Meine Mittelalterliche Gewandung!

Die Gewandung die ich auf Mittelalter Events ausführe ist prinzipiell in der Absicht einer erlebten Geschichte geschaffen. D.h. Ich versuche mich an Vorbilder zu halten, die archäologisch verbürgt sind, und ich versuche alles selber zu machen, oder wenn ich es nicht selber kann (noch nicht), lass ich mir es von Freunden per Hand machen. Natürlich liegt dem eine Rolle zu Grunde. Diese werde ich in einem späteren Artikel näher erklären.

Als Beispiel hier die Gewandungsseite vom Tarmes!

Die Gewandung an sich soll einmal in seiner Grundausrüstung bestehen aus:

Die Rolle

  • Kernkomponeten:

Tunika Maticata (2x eigentlich, eine Untertunika und eine Übertunika (mit Borten verziert) eine aus Hanfköper und die Untertunika aus Seide (man gönnt sich ja sonst nix 😉 )
Sommertunika aus 2 Farben Leinen
Thorsberghose (aus dem gleichen Hanfköper)
Wendegenähte Schuhe (Dank an den Markus (Tarmes) der hat die gemacht, ich hab sie nur mit Lederschnüren versehen) – siehe hier
Beinwickel inkl. Ringfibeln aus Bronze
Mantel (Halbrundmantel aus Wolle)
Guggl
Bundhaube
Kappe
Lederhandschuhe

  • Zubehör:

Gürtel
diverse Lederbeutel
Wendegenähte Gürteltasche
Wanderstab
Umhangtasche/Rucksack aus Fell/Leder
Dolch
Messer

Wieso mach ich das?

Erstens einmal ist es ein wunderbarer Zeitausgleich und als Historiker ist es auch eine Verbindung mit meinem gelernten Beruf.
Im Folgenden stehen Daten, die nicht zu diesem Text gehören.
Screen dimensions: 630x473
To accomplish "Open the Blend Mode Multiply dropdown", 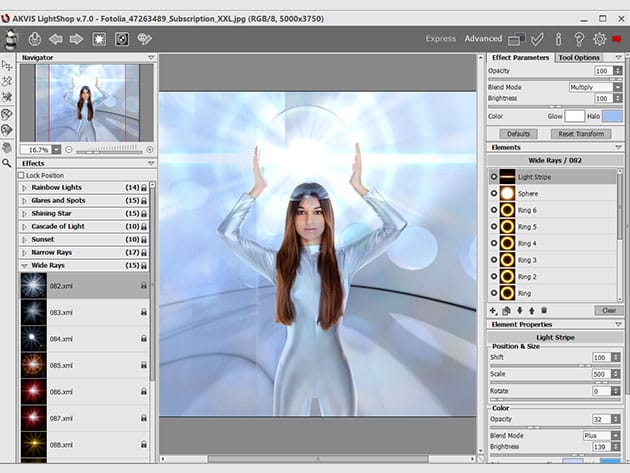I will [590, 86].
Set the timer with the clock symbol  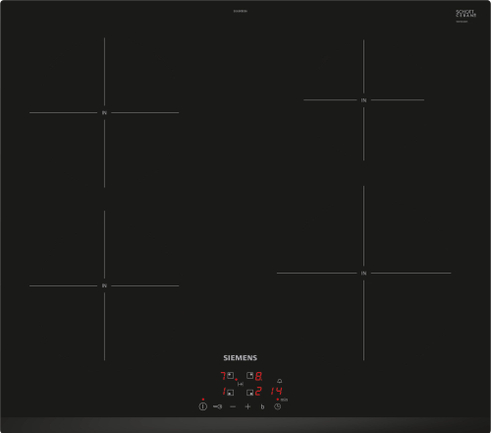coord(277,406)

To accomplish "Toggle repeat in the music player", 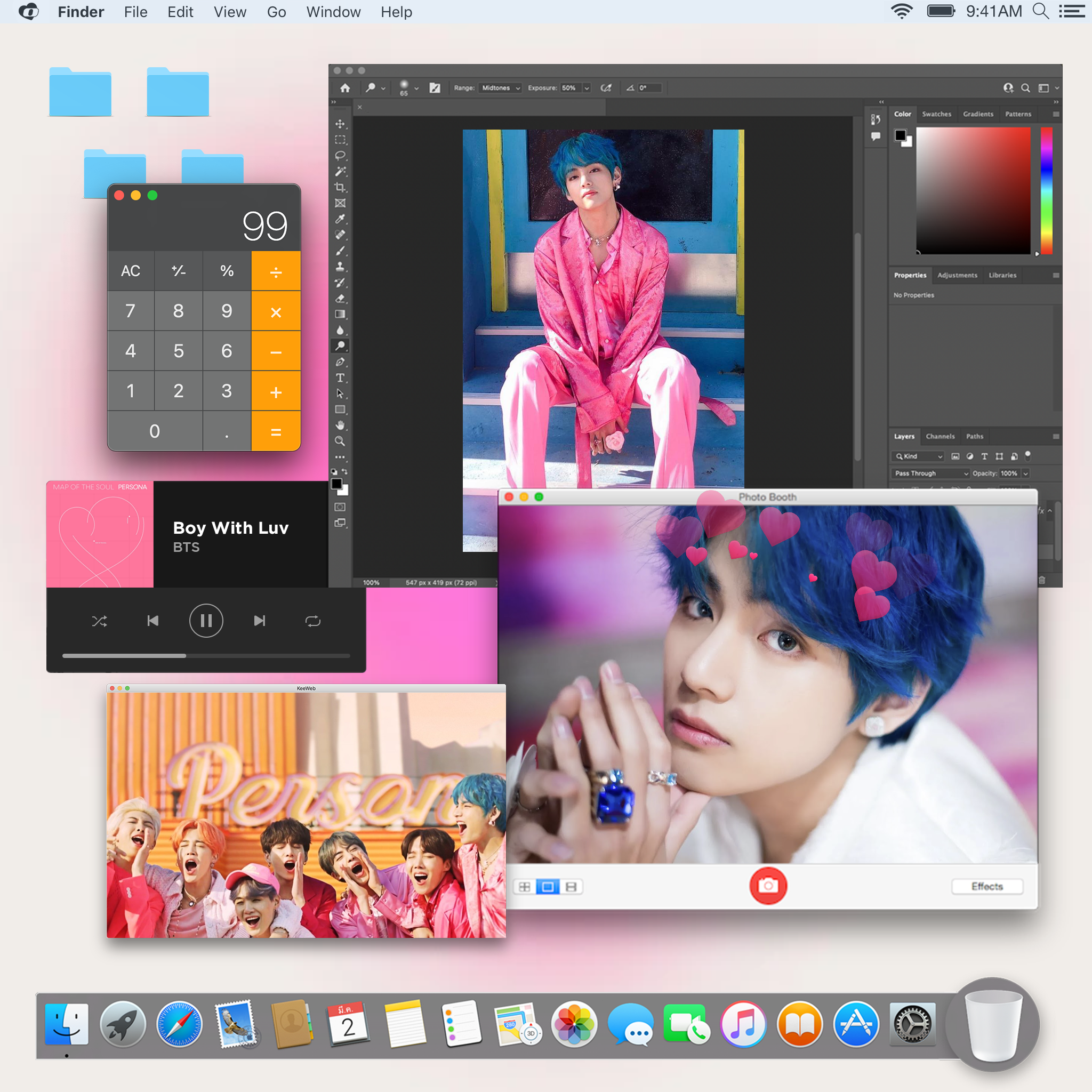I will pyautogui.click(x=312, y=621).
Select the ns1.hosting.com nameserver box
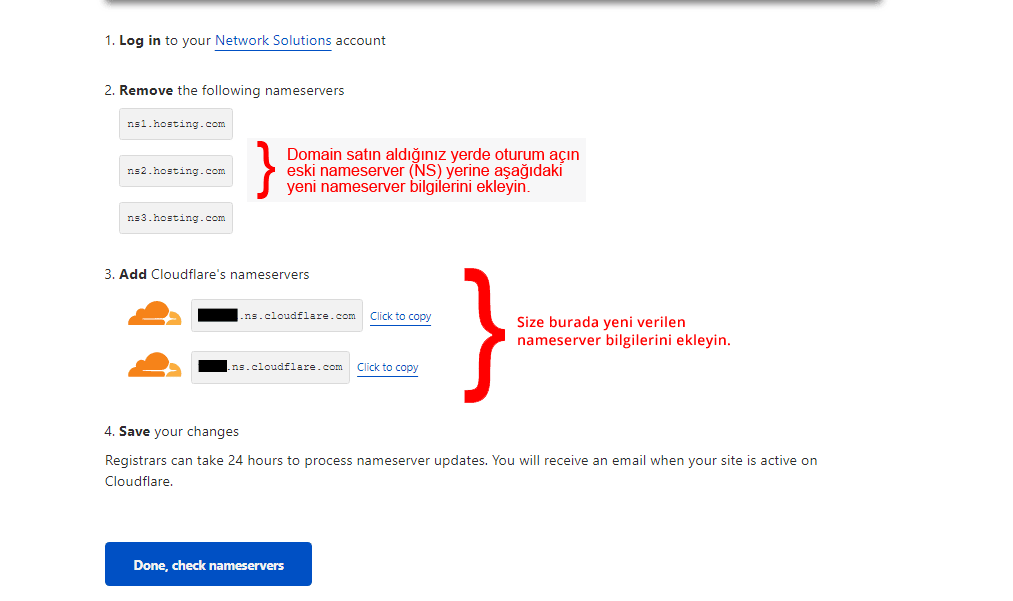Viewport: 1013px width, 601px height. (x=176, y=124)
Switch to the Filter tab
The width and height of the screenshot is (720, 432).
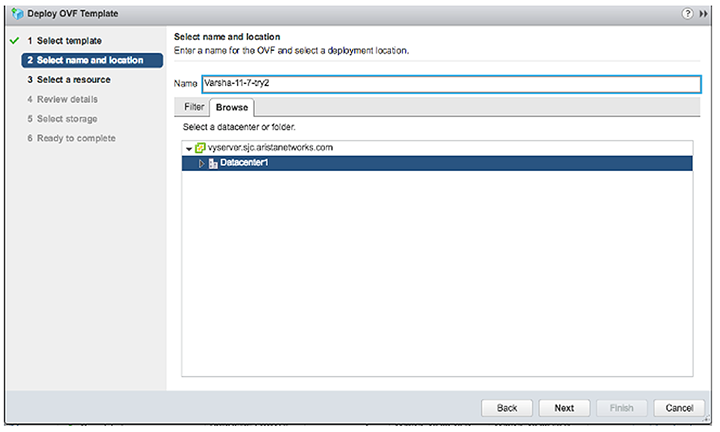(x=194, y=107)
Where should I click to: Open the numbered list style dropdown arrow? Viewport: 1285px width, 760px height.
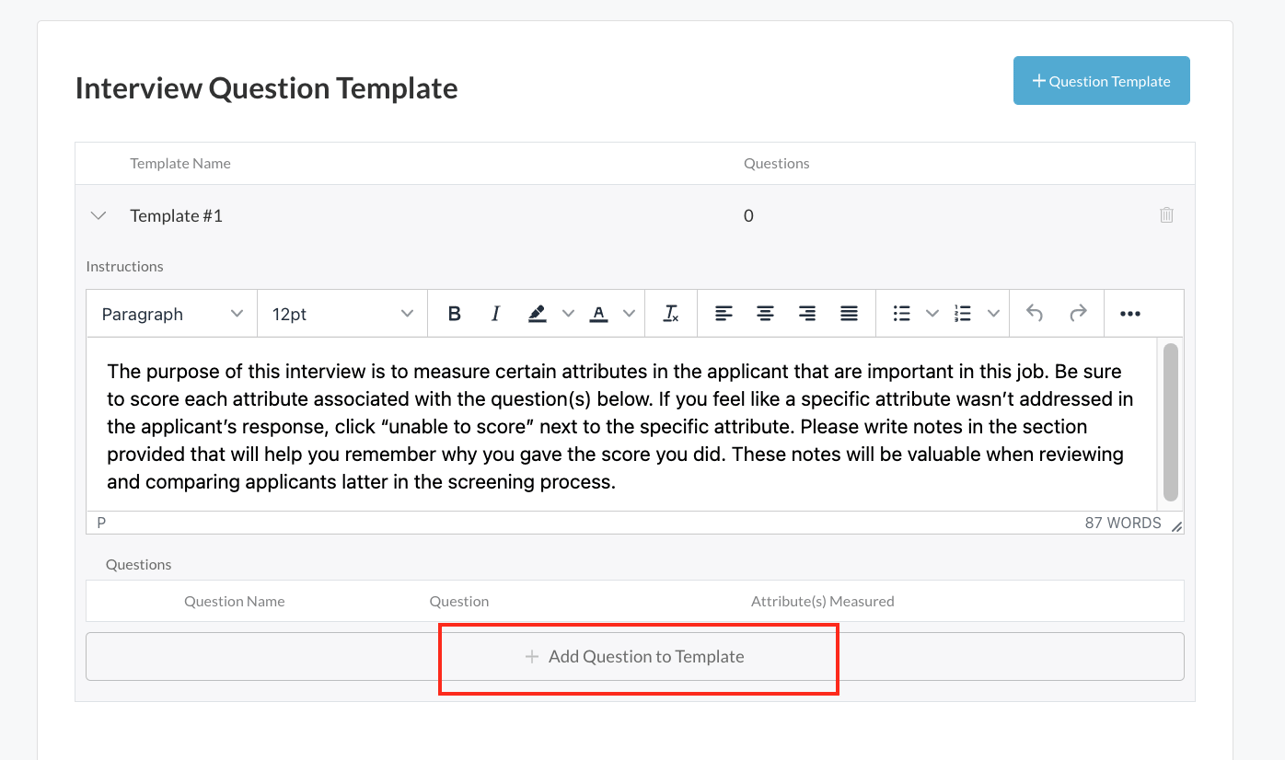(995, 313)
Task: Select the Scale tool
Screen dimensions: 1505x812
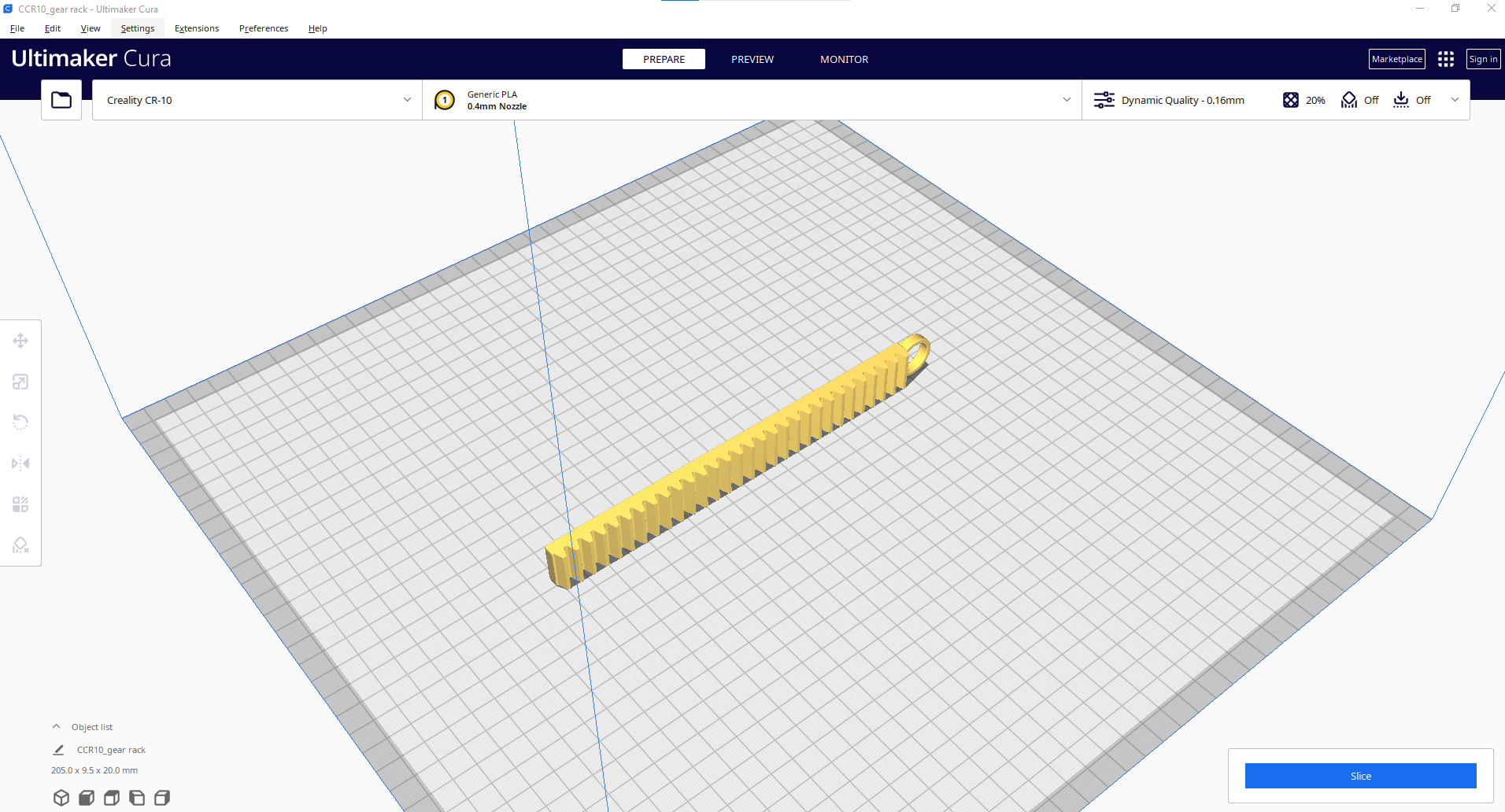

Ansich, da ich ja einen „geistigen“ Beruf (IT…) ausübe, fehlt mir ja sonst jedglicher Kontakt zu den „per manu“-Arbeiten. Ich schaffe sonst nichts per se, das man angreifen kann. Hier tob ich mich in meinem Tempo aus. Ich mach das was mir gefällt so wie es mir gefällt und wie ich es denke dass es einmal auch so gemacht worden ist.

Zweitens ist es eine Anerkennung an die Szene und deren Auftritt auf den wunderbaren Mittelalterevents in ganz Österreich bei denen ich eine wunderbare Zeit erlebe! (Kannst du auch, also besuche diese Veranstalltungen, da steckt viel Individualismus und Engagement drinnen.)

Drittens ist es meditativ und kontemplativ sich über ein Werkstück zu konzentrieren und es fertig zu stellen, es ist ein bischen seelischer Balsam. *GGG* Natürlich ist man nachher auch zu recht sehr stolz auf das was man geschaffen hat.